- **PASSAGE PROVIDED**:
Im glad you got Rainy! Its sad that you can't jump but It'll work out for the better in the long run. Trust me.


----------



## ivorygold1195 (May 27, 2009)

yaaay i get to be the first!!!! woop woop! haha sorry if im annoying you....


----------



## horseluver2435 (May 27, 2009)

Haha, cara...you're fine.
Thanks horse4life43. It's a tad annoying, but I'll deff be okay.


----------



## ivorygold1195 (May 27, 2009)

good


----------



## horseluver2435 (May 27, 2009)

Dear journal,
Because of our orchestra's holiday concert, I was only out to the barn once this week, for lessons. But I'm probably going today, around 4. I'd like to work on trail stuff, cuz I'd love to do a trail class with Rainy this summer.  I feel like it's been forever since I've seen her, let alone riden, and it's driving me crazy!  The Xanadu Christmas party went well, everyone loved their presents, which is good. 
Love,
Rainy
and
Shelby


----------



## horseluver2435 (May 27, 2009)

Dear journal,
How much do I love my horse? SO FRIGGIN MUCH! 
Anyway. 
I did trail work- so much fun! I realized after setting up the course that Rainy has never backed up for more than three steps. Problem? Of course not! She was a little hesitent at first, since she doesn't like not being able to see, but after I reassured her that a gaping hole had not sprung from the ground behind her, she was fine.  We even managed a wall-length of collected canter. So much fun! Ah...it was good day. Lunged and then free lunged her after- trying to get her to canter (in the counter-clockwise direction) with the right leads on the ground, so I can (hopefully) be able to get that under saddle as well.

- **ENTRIES SUPPLIED**:
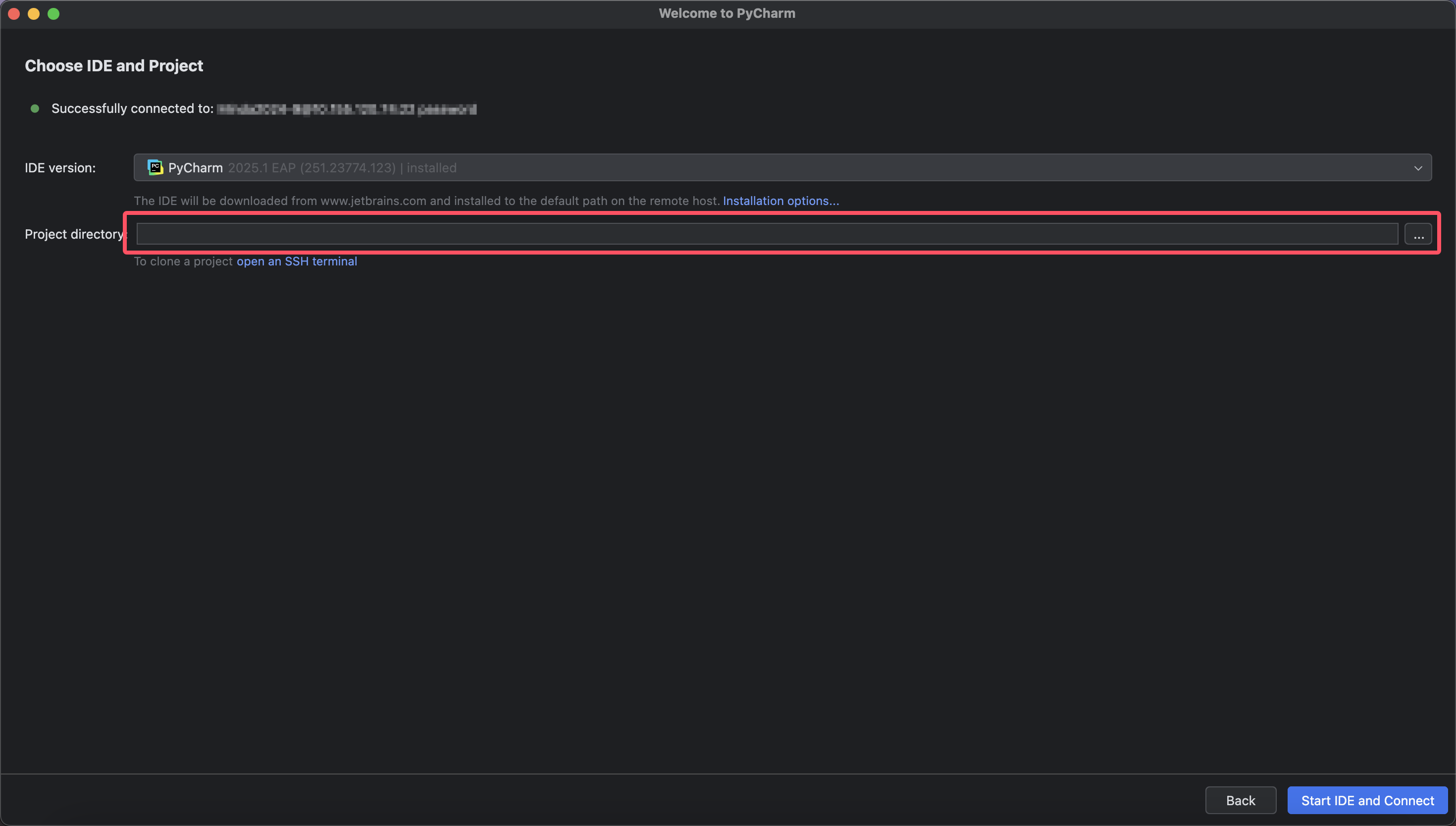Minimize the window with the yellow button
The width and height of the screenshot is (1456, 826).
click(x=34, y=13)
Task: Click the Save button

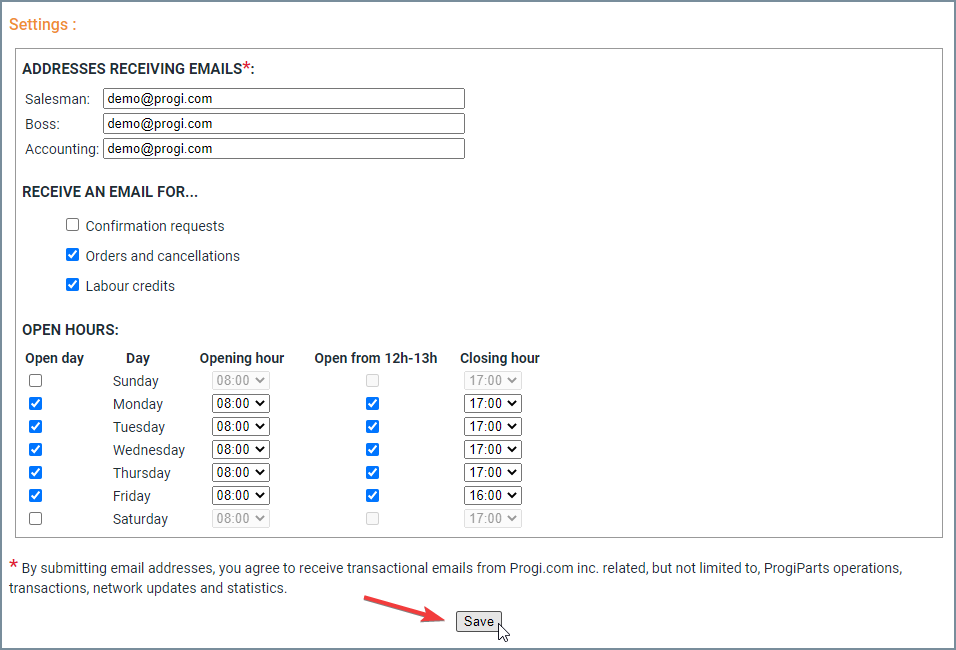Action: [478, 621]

- **STATED TASK**: Carry the riding journal thread forward from its last entry, in the same casual voice. The records are separate from the riding journal thread and have no connection to it.

- **ANSWER FOR THE TASK**:
Another great day at the barn.
Oh, and I totally made Rainy a FB page. My friends all think I'm crazy, but personally I think they're just upset that they didn't think of it first. 
Love,
Rainy
and
Shelby


----------



## xoSonnyLove1234 (May 31, 2009)

^.....sure we will go with that...lol


----------



## horseluver2435 (May 27, 2009)

you know you are.


----------



## xoSonnyLove1234 (May 31, 2009)

^no..not quite


----------



## horseluver2435 (May 27, 2009)

Dear journal,
What an epic Christmas!  I got a new saddle, with a girth, stirrup leathers and stirrups! Plus a new camera, which I can't wait to get to the barn and test both out. 
It's a Wintec 500 All Purpose saddle, so Laura will have to help me fit it to Rainy, but I'm so excited! 
Again, what an epic Christmas!
Love,
Rainy 
and 
Shelby


----------



## horseluver2435 (May 27, 2009)

Dear journal,
Great ride today!  Worked on cantering- though she was really hyper, the first round was great. Afterwards we free jumped her and Sonny, which was really fun, and she enjoyed blowing off all her pent-up energy. Still haven't gotten a hold of Laura, so I have no idea when I'll actually be able to use it. Still, I had a great time. Made a youtube video of all of us riding, which took forever, but it looks really cool.
Love,
Shelby
and 
Rainy


----------



## horseluver2435 (May 27, 2009)

Dear journal,
Here's the video I made! 




Check it out- it's so cool!
Until next time,
Shelby
and
Rainy


----------



## horseluver2435 (May 27, 2009)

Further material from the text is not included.